NI PATRIAS, NI BANDERAS

Las unas, las otras, sean grandes o pequeñas, ¿a qué conllevan? Al odio, la exclusión y la violencia.
Quizá porque nací en Castilla y sigo viviendo en ella, por haber pasado mi juventud en ciudad de estudiantes o haber viajado y estado en muchos lugares del mundo; siempre me ha reconfortado sentirme una más allá donde he ido y me gustan y cada día más los sentimientos y sensaciones que suman y no restan, que no me excluyan ni sentirme excluída por ser de un sitio u otro.

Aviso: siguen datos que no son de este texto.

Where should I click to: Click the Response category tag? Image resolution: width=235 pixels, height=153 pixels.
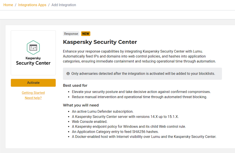(71, 34)
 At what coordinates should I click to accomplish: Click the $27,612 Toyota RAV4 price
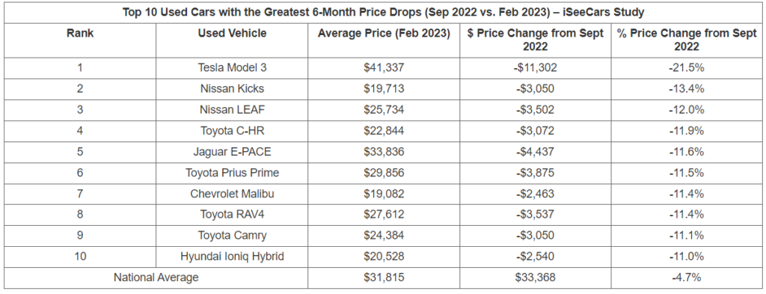point(384,214)
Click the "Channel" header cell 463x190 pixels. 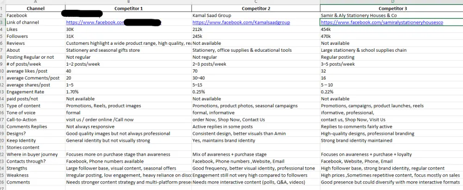(35, 8)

Si tendíamos a un mundo global, sin barreras, ni fronteras, con moneda única para facilitar intercambios, lenguaje universal que nos abriera al entendimiento, a la comunicación, ¿qué nos está pasando? ¿Retrocedemos? ¿Involucionamos?
No, no quiero patrias, ni banderas que me separen, que me excluyan, que me pongan barreras, que me limiten, que generen odios y miradas sobre el hombro.
No quiero lenguas que me aparten,  marginen o discriminen.
Amo la tierra, sí, la de este planeta, que bien pudiera ser de otro. Sin fronteras, sin barreras, libre y sana donde poder moverme, conocer, hablar con unos y con otros; donde prime la amabilidad, no la rabia; amistad y no envidia; sabiduría, no ignorancia de la que habla. Dejemos de poner barreras.